Imbroglio diplomatique autour des 46 mercenaires ivoiriens : Comment le Mali a contraint Alassane Dramane Ouattara à laisser paraître qu’il n’est soucieux que des malfrats maliens réfugiés chez lui
Meguetan Infos
A malin, malin et demi. L’octogénaire aux commandes de la Côte d’Ivoire grâce à un frauduleux troisième mandat doit se poser mille questions. Parmi celles-ci, celle qui le turlupine le plus est de comprendre comment il s’est facilement laissé pris au piège des jeunes colonels maliens.
En libérant sous les auspices de la diplomatie togolaise trois femmes soldats parmi les 49 mercenaires ivoiriens capturés à l’aéroport international Modibo Keïta Bamako-Sénou le 10 juillet dernier, les autorités de la transition ont réussi un coup de maître.

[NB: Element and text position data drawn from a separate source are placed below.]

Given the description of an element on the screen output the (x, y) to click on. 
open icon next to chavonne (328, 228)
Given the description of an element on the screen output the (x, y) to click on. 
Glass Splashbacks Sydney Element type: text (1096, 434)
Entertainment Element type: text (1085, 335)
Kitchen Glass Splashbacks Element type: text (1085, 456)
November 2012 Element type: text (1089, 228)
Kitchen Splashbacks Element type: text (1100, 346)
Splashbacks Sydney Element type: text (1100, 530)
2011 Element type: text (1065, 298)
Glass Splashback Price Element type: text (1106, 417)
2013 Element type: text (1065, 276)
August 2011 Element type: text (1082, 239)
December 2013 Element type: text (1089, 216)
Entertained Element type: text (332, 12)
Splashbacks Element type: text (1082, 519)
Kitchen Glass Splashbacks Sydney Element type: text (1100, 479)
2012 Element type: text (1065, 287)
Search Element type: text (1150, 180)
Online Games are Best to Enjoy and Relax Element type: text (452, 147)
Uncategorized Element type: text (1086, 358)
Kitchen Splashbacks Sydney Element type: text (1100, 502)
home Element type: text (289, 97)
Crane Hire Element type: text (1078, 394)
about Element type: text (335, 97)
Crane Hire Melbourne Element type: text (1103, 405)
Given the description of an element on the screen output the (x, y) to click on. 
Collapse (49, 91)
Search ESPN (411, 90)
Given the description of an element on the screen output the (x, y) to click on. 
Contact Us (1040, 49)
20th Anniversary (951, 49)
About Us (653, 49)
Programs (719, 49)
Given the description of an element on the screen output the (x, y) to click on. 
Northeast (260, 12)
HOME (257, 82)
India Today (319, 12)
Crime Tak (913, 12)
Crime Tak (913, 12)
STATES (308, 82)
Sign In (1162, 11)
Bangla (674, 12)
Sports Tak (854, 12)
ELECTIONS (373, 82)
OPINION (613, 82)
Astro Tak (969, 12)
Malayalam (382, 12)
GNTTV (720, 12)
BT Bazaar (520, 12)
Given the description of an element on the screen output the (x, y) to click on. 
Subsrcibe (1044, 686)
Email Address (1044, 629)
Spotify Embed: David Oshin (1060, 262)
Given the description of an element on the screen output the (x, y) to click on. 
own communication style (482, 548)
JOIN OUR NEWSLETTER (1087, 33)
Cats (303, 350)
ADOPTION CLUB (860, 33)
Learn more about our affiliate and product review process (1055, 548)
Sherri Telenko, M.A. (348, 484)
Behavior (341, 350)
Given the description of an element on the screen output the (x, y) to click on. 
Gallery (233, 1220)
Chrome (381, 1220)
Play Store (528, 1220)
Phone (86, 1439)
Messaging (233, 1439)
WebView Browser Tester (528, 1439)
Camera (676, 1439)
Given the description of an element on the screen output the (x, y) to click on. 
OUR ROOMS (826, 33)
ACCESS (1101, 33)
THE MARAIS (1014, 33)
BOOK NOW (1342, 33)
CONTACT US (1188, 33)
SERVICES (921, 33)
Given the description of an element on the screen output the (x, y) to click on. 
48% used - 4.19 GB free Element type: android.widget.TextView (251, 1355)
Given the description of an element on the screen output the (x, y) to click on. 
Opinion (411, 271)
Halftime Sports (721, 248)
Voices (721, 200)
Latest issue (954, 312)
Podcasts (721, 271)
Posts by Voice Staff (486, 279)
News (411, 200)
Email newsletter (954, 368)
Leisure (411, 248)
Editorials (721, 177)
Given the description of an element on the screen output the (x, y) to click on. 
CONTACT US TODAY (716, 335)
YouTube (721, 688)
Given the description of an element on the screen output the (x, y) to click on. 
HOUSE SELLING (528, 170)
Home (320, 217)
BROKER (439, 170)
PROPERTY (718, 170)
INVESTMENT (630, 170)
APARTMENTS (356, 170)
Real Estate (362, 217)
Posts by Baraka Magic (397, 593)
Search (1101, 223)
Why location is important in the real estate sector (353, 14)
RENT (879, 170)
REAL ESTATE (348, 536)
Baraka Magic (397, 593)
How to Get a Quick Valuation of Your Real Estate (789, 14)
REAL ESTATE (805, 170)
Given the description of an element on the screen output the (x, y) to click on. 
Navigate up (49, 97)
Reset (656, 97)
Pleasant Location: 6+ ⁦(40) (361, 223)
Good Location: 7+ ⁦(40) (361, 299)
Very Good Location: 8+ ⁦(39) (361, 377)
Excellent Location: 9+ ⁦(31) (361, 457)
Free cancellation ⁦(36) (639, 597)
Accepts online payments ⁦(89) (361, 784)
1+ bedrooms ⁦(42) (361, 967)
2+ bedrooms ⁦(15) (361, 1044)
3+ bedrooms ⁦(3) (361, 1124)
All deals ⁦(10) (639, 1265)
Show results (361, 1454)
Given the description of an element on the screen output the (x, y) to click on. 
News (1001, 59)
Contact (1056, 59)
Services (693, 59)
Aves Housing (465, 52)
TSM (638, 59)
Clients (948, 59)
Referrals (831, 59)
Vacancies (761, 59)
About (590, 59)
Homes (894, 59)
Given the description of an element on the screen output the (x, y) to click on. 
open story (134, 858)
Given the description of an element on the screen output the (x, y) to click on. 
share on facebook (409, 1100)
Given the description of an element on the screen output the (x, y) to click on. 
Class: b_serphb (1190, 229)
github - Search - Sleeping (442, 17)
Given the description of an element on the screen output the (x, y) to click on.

Elles ont indiqué leur bonne foi quant à une solution négociée entre Africains pour parvenir à un dénouement heureux d’une affaire hautement sensible qui visait la déstabilisation de leur pays par un pays frontalier (que l’on sait du reste au service d’une puissance extra-africaine), mais elles ont surtout amené la Côte d’Ivoire d’Alassane Dramane Ouattara à reconnaître devant les yeux du monde son forfait tout en s’engageant à respecter désormais son voisin. Cet avis aurait dû être accompagné d’un geste fort d’Abidjan si l’intelligence diplomatique avait été la chose la mieux partagée. La Côte d’Ivoire aurait pu, entre autres gestes, notifiés dans la foulée aux opposants maliens réfugiés sur son sol de quitter le pays puisque, plutôt que de les obliger à un devoir de réserve, elle leur avait laissé la liberté totale de s’en prendre au Mali par diverses voies. L’un de ces opposants maliens, le plus rigolo par eux, Ibrahima Aïné Camara, avait même pu se proclamer désormais président de la transition et envisagé de venir prendre ses fonctions au Mali. Le ridicule ne tuant pas, il demeure au bord de la lagune Ebrié sans manifester à ce jour la moindre capacité politique de prendre à exercer les plus hautes fonctions au Mali. Mais dans un entretien téléphonique qui a fuité, c’est Alassane Dramane Ouattara lui qui, parlant avec Boubou Cissé, ancien Premier ministre du Mali, le dernier de l’ère IBK, qui se moquait de Bamako en se demandant s’il y avait de vrais économistes dans l’équipe dirigeante à Bamako, pour conclure que la transition malienne ne tiendrait plus que quelques mois. Ce qui, de toute évidence, laissait paraître des complots en préparation.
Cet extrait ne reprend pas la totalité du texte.